Wondering how you can set yourself on the path to financial stability?
As the former head of retirement at JPMorgan Asset Management, I saw many paths to retirement and the crucial steps — or missteps — that people made at each stage of their investment journey.
Here are six key financial mistakes I’ve seen folks in their 30s make, and why you should avoid them:
1. Not having an emergency fund
Having an emergency fund is key to avoid debt later in life, when retirement goals should be front and center.
Ideally, this account should cover three to six months of living expenses so you can ride out any unexpected events such as a job loss or costly medical issues.

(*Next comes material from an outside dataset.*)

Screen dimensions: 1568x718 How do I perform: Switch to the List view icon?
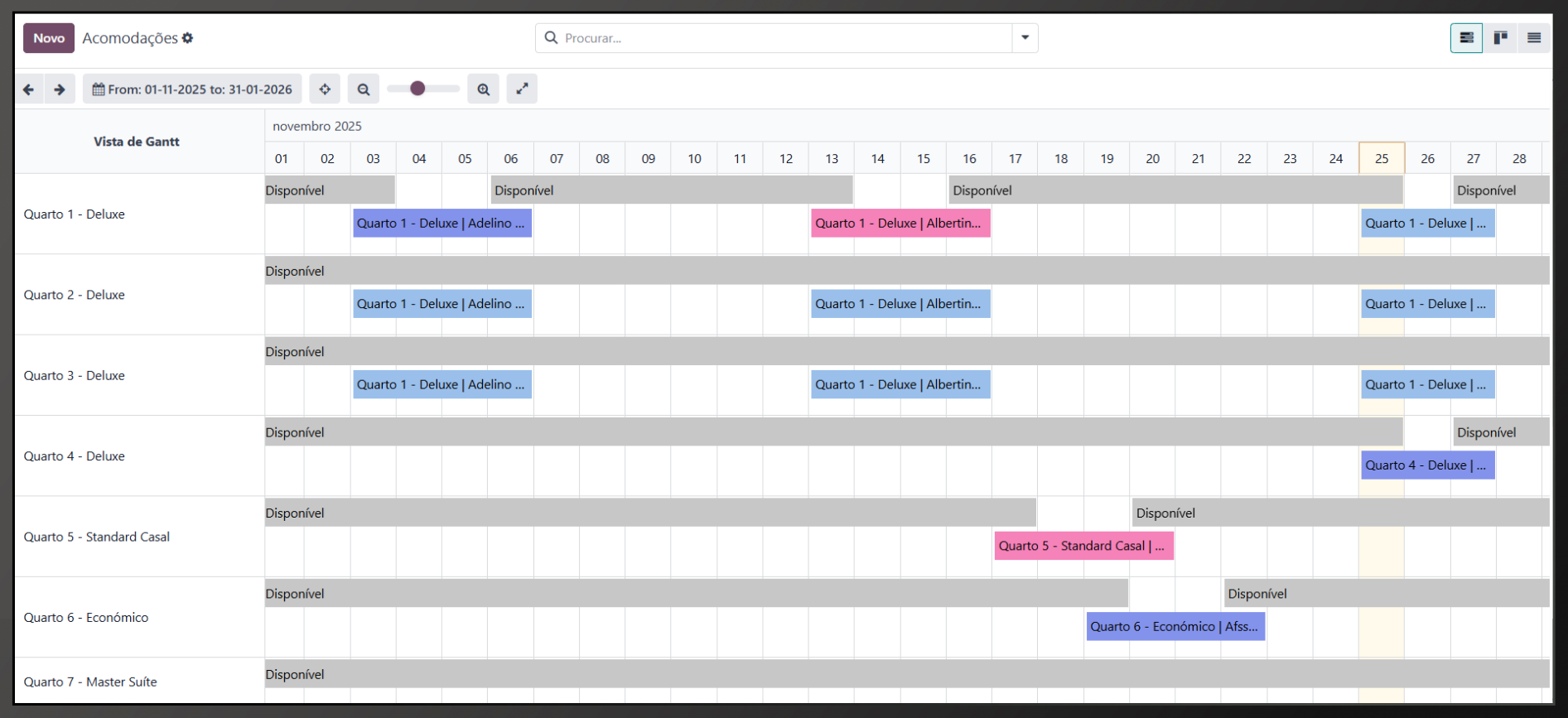point(1534,38)
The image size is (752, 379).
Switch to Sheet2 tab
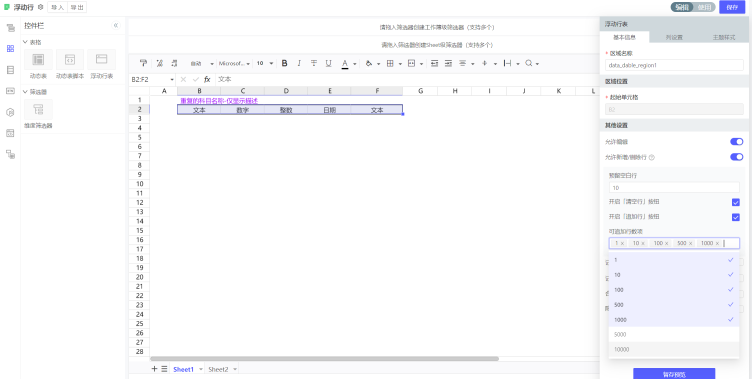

It’s wise to put your emergency fund in a savings account, not an investment account, so you can access it immediately and not have to worry about a downturn in the markets affecting how much money you have.
2. Being underinsured
Many people don’t like to buy insurance because it means paying for something they hope to never use.
But the consequences of being uninsured are so large that they can wipe you out financially. One medical emergency or accident on the job, for example, can change your financial trajectory.
The types of insurance that people don’t have to buy, but that I highly recommend, are:
- Term life insurance, to replace your income for a spouse or kids in the case of death.
- Health insurance, to ensure that a major medical bill doesn’t force you into bankruptcy.
- Disability insurance, to ensure that you and your family can maintain your standard of living if you are injured or unable to work.
- Renter’s insurance, if you don’t own your home, so you can replace your belongings in case of theft or damage from a fire, flood or other catastrophe.
3. Making minimum payments on high-interest debt
If you have high-interest rate student loans (at an interest rate above 5.8%), personal loans or credit card debt, I always suggest paying them down as aggressively as possible before you focus on low-interest rate student loans, car loans or a mortgage.
In fact, it might make sense to only make the minimum payments on lower-cost loans until you get rid of the high-cost loans. The faster you can pay those off, the more money you’ll have to put towards other financial goals that become increasingly important as you progress in your 30s.